El viaje del Papa a África ha dado para mucho. Lo mejor, por supuesto, es que se ha realizado y que el Pontífice ha podido regresar a Roma sano y salvo. Personalmente he rezado y he hecho rezar todos los días para que eso sucediera.

Quiero destacar, sin embargo, una parte del diálogo con los periodistas en el viaje de vuelta. Entre otras preguntas, le plantearon la cuestión del juicio que se está desarrollando en el Vaticano contra los implicados en el llamado “vatileaks2”, la difusión de documentos reservados. La respuesta del Papa fue clara y honesta: “Trece días antes de la muerte de Juan Pablo II, durante el Vía Crucis, el entonces cardenal Ratzinger habló de suciedad de la Iglesia. Él fue el primero que lo denunció. Después muere Juan Pablo, y Ratzinger, que era decano en la misa ‘pro-eligendo Pontifice’, habló de la misma cosa. Nosotros lo elegimos por esta libertad al decir las cosas. Desde ese tiempo está en el aire en el Vaticano que allí hay corrupción”. Con estas palabras, el actual Pontífice puso de manifiesto no sólo la existencia de un grave problema de corrupción en la Iglesia, sino también el hecho de que fue su predecesor quien se enfrentó a ella en primer lugar y con una decisión explícita. Queda en el aire, a la vista de esto, la autenticidad de la supuesta petición de dimisión hecha por el cardenal Martini en Milán al Papa Benedicto, responsabilizándole por no haber impedido el primer “vatileaks”, pero eso no viene al caso ahora. Lo que pretendo destacar es que el propio Francisco ha reconocido que la lucha contra la corrupción fue iniciada valientemente por su predecesor. Confío en que algún día se reconozca que fue precisamente esa lucha, junto con la defensa no menos valiente de la doctrina católica, la que coaligó contra él a múltiples enemigos que le hicieron la vida imposible.
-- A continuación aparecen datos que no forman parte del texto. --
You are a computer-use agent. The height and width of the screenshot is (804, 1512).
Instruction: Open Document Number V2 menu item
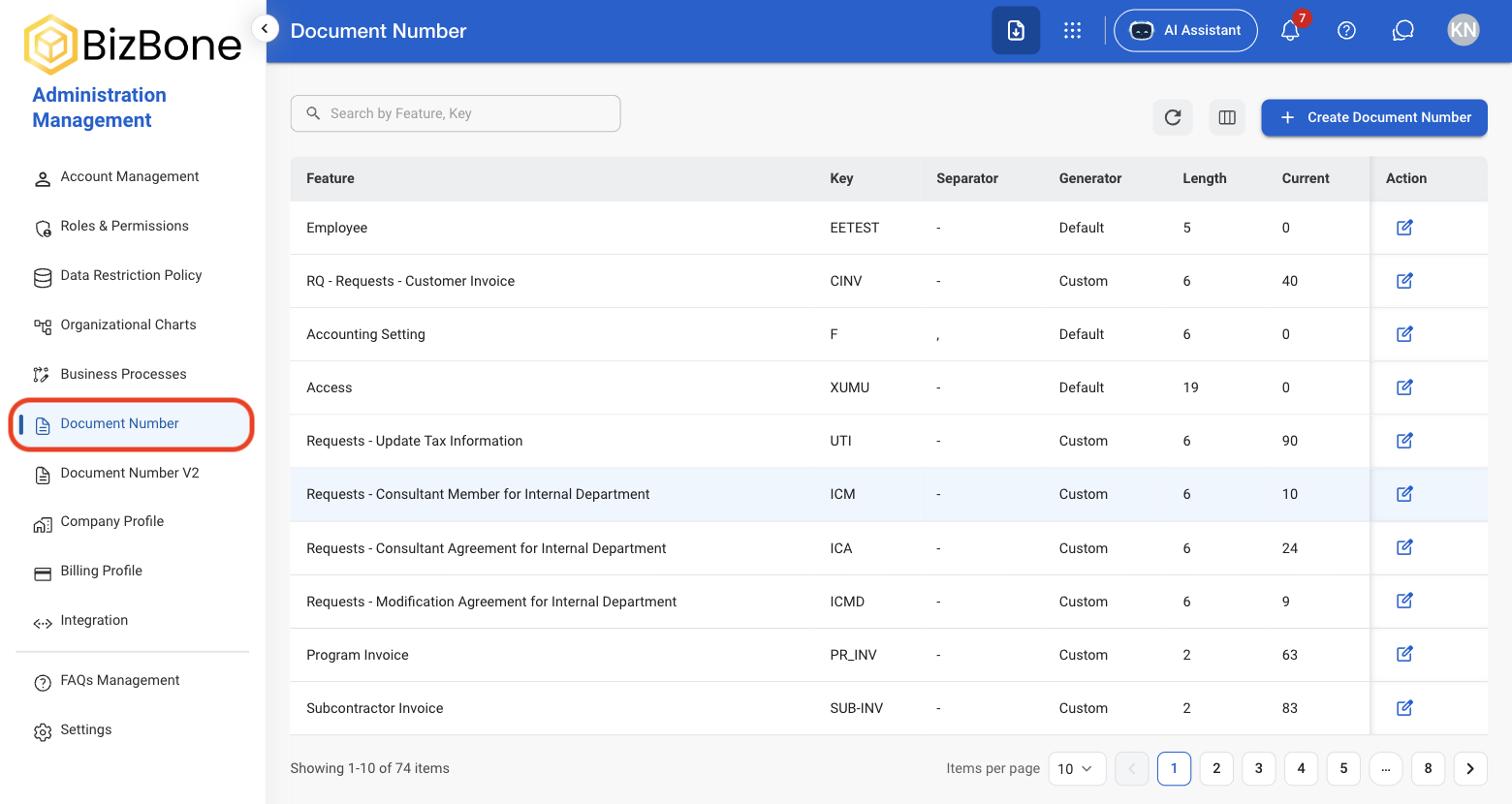point(130,473)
Lo importante, además de este reconocimiento de los méritos del tan vituperado Papa Benedicto, es que la lucha continúa. En ella tiene el Papa Francisco todo nuestro apoyo y debería tener el de todos los católicos. No es sólo una cuestión de transparencia económica y de rechazo de prácticas de blanqueo de capital, que son más reprobables aún si quien las comete es la Iglesia, sino que es ante todo una cuestión de fidelidad a Jesucristo. La Iglesia es el “cuerpo místico de Cristo” en la tierra y por eso, del mismo modo que debe velar por la transmisión íntegra y fiel del mensaje del Señor, debe imitarle a Él en su santidad. Ortodoxia y ortopraxis deben ir unidas. Todo el apoyo, pues, al Papa Francisco para que continúe la tarea de acabar con la corrupción en la Iglesia.